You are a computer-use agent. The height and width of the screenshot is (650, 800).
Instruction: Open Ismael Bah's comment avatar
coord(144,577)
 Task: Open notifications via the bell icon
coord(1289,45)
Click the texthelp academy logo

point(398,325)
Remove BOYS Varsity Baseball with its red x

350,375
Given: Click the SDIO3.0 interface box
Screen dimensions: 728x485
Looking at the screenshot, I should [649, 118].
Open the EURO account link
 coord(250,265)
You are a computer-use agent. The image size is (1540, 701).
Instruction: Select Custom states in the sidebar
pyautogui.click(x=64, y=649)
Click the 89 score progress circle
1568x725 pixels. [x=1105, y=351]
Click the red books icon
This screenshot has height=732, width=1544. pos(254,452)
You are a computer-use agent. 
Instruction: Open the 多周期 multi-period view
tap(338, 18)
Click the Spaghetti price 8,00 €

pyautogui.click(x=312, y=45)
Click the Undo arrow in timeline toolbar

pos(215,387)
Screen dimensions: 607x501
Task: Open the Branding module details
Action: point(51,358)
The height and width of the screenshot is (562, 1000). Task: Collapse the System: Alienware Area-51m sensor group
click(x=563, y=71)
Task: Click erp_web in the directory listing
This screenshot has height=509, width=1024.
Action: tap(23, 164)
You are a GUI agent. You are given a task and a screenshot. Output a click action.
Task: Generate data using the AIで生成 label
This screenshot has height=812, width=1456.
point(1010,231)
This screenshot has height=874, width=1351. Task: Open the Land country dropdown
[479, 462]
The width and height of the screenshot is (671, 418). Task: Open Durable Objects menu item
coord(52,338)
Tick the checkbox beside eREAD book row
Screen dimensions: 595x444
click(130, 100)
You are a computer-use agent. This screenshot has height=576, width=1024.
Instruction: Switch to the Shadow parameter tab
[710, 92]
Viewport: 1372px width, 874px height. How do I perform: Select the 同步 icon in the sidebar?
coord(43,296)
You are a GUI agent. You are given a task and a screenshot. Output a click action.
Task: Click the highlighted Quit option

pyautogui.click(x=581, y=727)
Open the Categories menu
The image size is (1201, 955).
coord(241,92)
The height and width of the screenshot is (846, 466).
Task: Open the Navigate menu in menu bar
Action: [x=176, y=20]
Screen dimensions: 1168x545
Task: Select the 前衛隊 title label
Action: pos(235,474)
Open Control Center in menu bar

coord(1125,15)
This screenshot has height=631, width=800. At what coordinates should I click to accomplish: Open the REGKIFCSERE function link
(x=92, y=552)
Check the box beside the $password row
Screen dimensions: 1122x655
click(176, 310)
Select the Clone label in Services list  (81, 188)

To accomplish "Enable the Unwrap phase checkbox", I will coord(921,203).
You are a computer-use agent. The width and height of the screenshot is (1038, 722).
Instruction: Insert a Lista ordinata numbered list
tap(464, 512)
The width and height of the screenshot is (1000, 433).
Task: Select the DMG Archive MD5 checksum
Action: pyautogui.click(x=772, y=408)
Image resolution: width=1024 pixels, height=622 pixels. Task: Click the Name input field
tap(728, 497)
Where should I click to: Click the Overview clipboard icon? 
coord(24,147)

━━━━━━━━━━

:: Work instructions ::
The records above are to be transcribed exactly, with nothing left out.

:: Output below ::
You are a computer-use agent. The height and width of the screenshot is (650, 800).
Instruction: Open Ismael Bah's comment avatar
coord(144,577)
 Task: Open notifications via the bell icon
coord(1289,45)
Click the texthelp academy logo

point(398,325)
Remove BOYS Varsity Baseball with its red x

350,375
Given: Click the SDIO3.0 interface box
Screen dimensions: 728x485
Looking at the screenshot, I should [649, 118].
Open the EURO account link
 coord(250,265)
You are a computer-use agent. The image size is (1540, 701).
Instruction: Select Custom states in the sidebar
pyautogui.click(x=64, y=649)
Click the 89 score progress circle
1568x725 pixels. [x=1105, y=351]
Click the red books icon
This screenshot has height=732, width=1544. pos(254,452)
You are a computer-use agent. 
Instruction: Open the 多周期 multi-period view
tap(338, 18)
Click the Spaghetti price 8,00 €

pyautogui.click(x=312, y=45)
Click the Undo arrow in timeline toolbar

pos(215,387)
Screen dimensions: 607x501
Task: Open the Branding module details
Action: point(51,358)
The height and width of the screenshot is (562, 1000). Task: Collapse the System: Alienware Area-51m sensor group
click(x=563, y=71)
Task: Click erp_web in the directory listing
This screenshot has height=509, width=1024.
Action: tap(23, 164)
You are a GUI agent. You are given a task and a screenshot. Output a click action.
Task: Generate data using the AIで生成 label
This screenshot has height=812, width=1456.
point(1010,231)
This screenshot has height=874, width=1351. Task: Open the Land country dropdown
[479, 462]
The width and height of the screenshot is (671, 418). Task: Open Durable Objects menu item
coord(52,338)
Tick the checkbox beside eREAD book row
Screen dimensions: 595x444
click(130, 100)
You are a computer-use agent. This screenshot has height=576, width=1024.
Instruction: Switch to the Shadow parameter tab
[710, 92]
Viewport: 1372px width, 874px height. How do I perform: Select the 同步 icon in the sidebar?
coord(43,296)
You are a GUI agent. You are given a task and a screenshot. Output a click action.
Task: Click the highlighted Quit option

pyautogui.click(x=581, y=727)
Open the Categories menu
The image size is (1201, 955).
coord(241,92)
The height and width of the screenshot is (846, 466).
Task: Open the Navigate menu in menu bar
Action: [x=176, y=20]
Screen dimensions: 1168x545
Task: Select the 前衛隊 title label
Action: pos(235,474)
Open Control Center in menu bar

coord(1125,15)
This screenshot has height=631, width=800. At what coordinates should I click to accomplish: Open the REGKIFCSERE function link
(x=92, y=552)
Check the box beside the $password row
Screen dimensions: 1122x655
click(176, 310)
Select the Clone label in Services list  (81, 188)

To accomplish "Enable the Unwrap phase checkbox", I will coord(921,203).
You are a computer-use agent. The width and height of the screenshot is (1038, 722).
Instruction: Insert a Lista ordinata numbered list
tap(464, 512)
The width and height of the screenshot is (1000, 433).
Task: Select the DMG Archive MD5 checksum
Action: pyautogui.click(x=772, y=408)
Image resolution: width=1024 pixels, height=622 pixels. Task: Click the Name input field
tap(728, 497)
Where should I click to: Click the Overview clipboard icon? 
coord(24,147)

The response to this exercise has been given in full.